■ SHORT EXERCISE ■
Can you echo the entries between the lines holding "You are a computer-use" and "click(356, 345)", inclusive, copying each line as it stands but leaving out the pictures?

■ RAW DATA ■
## START

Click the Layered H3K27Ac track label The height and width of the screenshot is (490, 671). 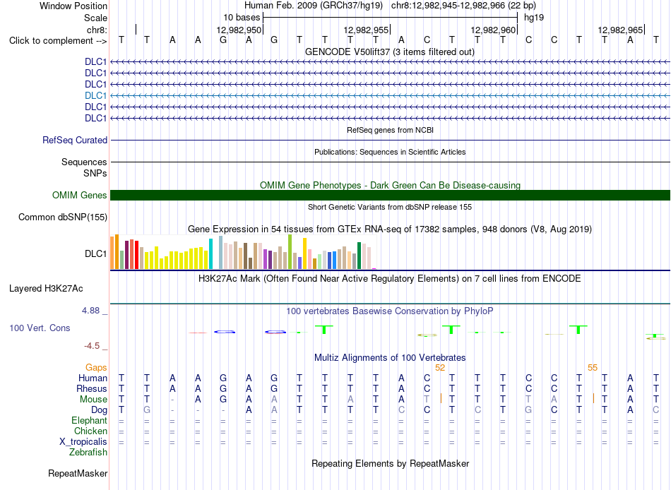(x=46, y=289)
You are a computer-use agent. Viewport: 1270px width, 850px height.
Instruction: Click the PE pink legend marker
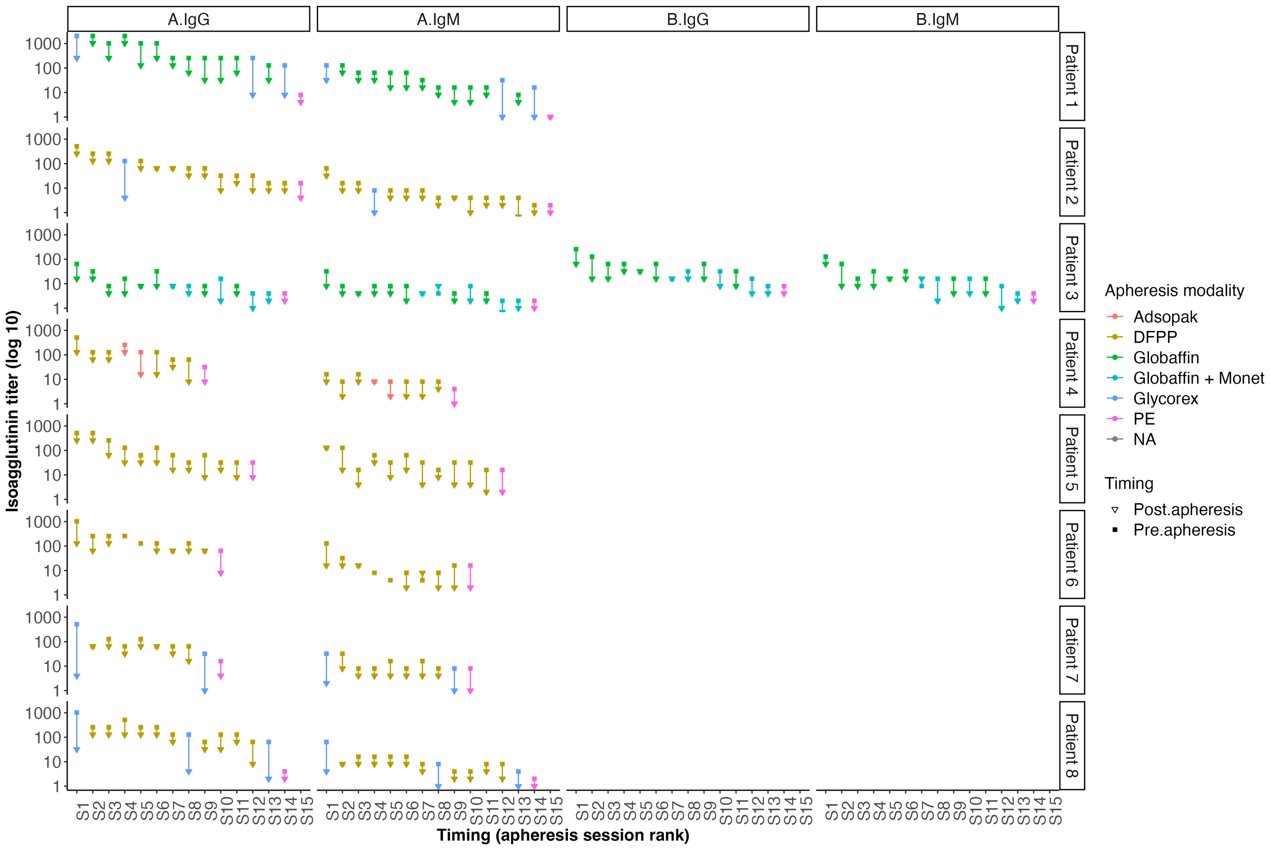(x=1114, y=418)
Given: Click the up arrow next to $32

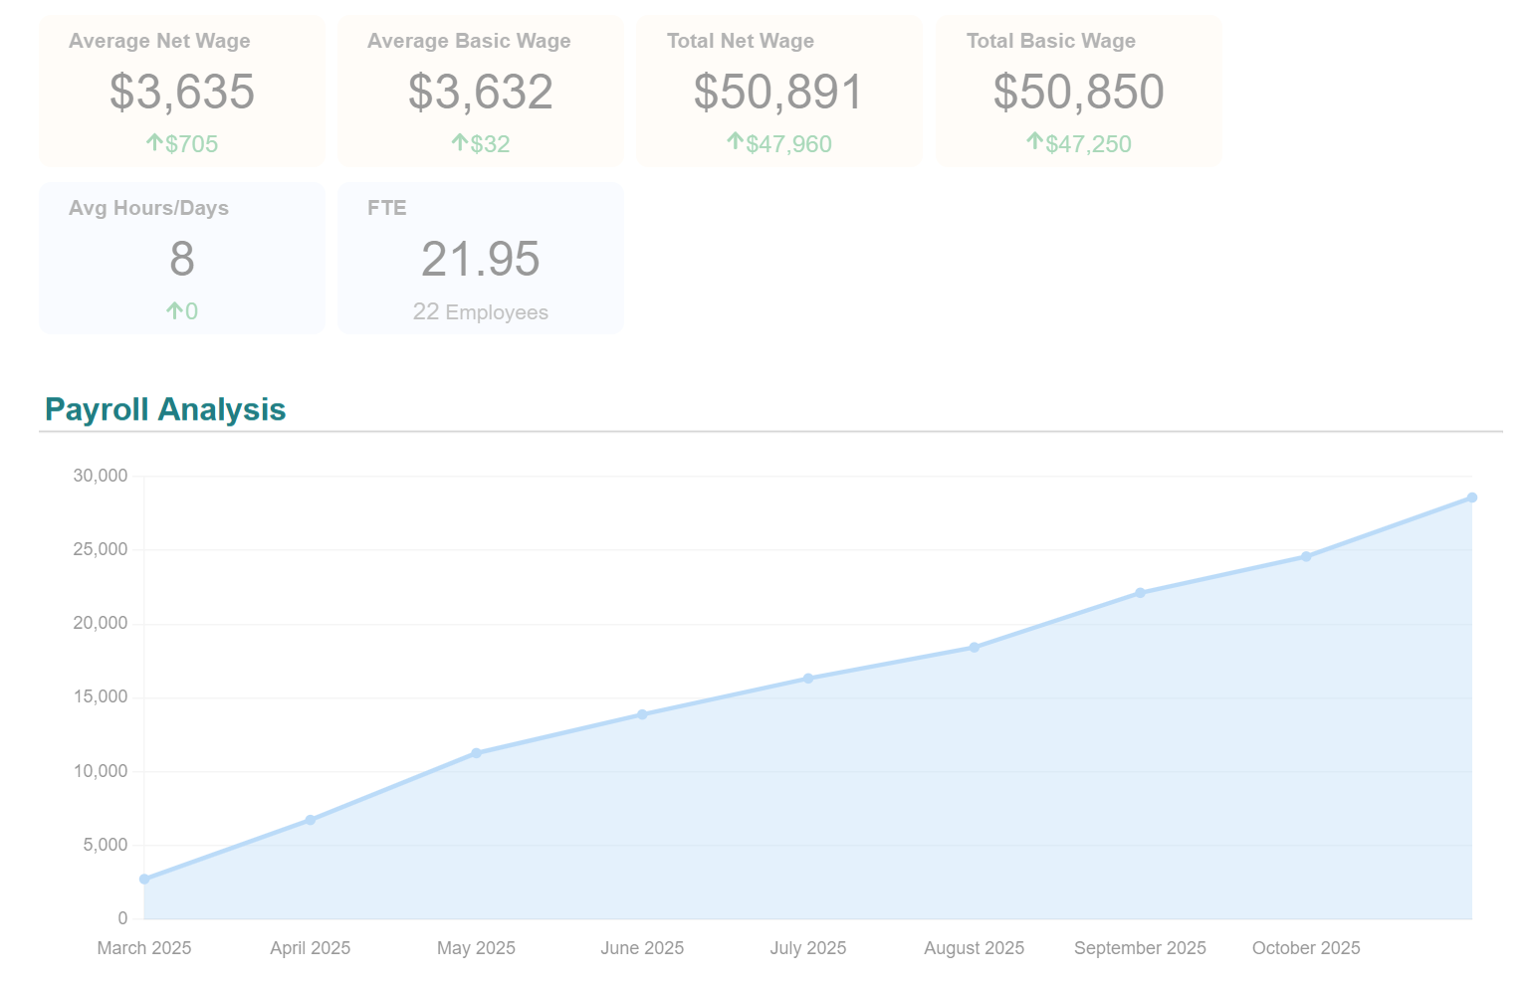Looking at the screenshot, I should click(459, 142).
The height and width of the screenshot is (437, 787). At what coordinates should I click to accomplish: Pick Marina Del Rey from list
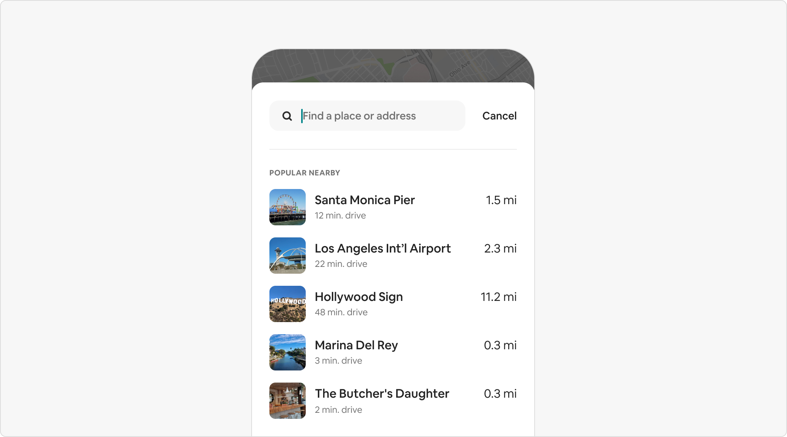click(356, 345)
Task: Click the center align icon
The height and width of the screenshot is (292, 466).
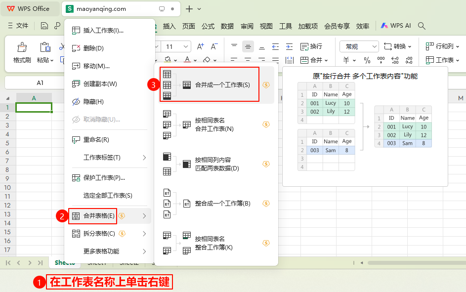Action: tap(248, 46)
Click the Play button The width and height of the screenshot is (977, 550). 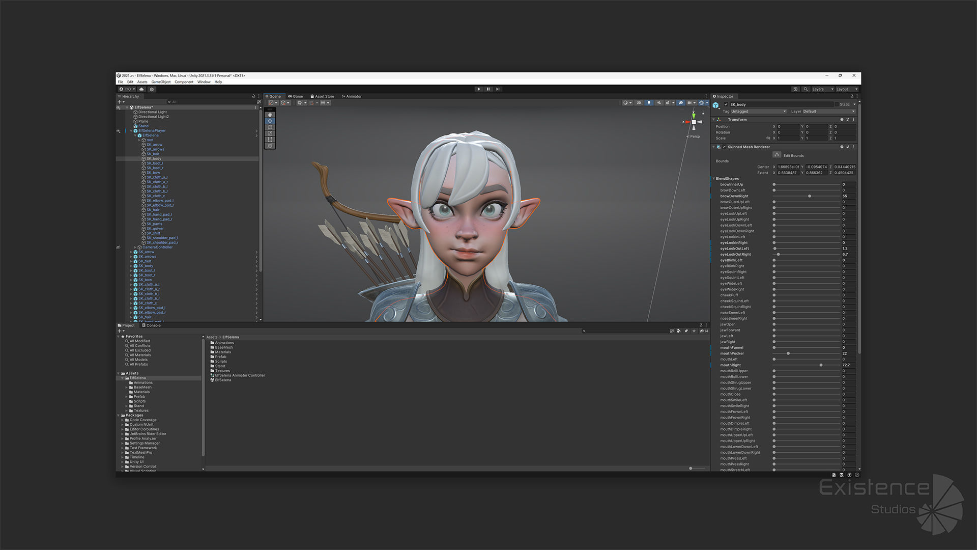click(479, 89)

## END

■ CORRECT ANSWER ■
You are a computer-use agent. Viewport: 1270px width, 850px height.
Instruction: Click the PE pink legend marker
(x=1114, y=418)
Given: Click the up arrow next to $32

Looking at the screenshot, I should click(459, 142).
The height and width of the screenshot is (437, 787). At what coordinates should I click to accomplish: Pick Marina Del Rey from list
click(356, 345)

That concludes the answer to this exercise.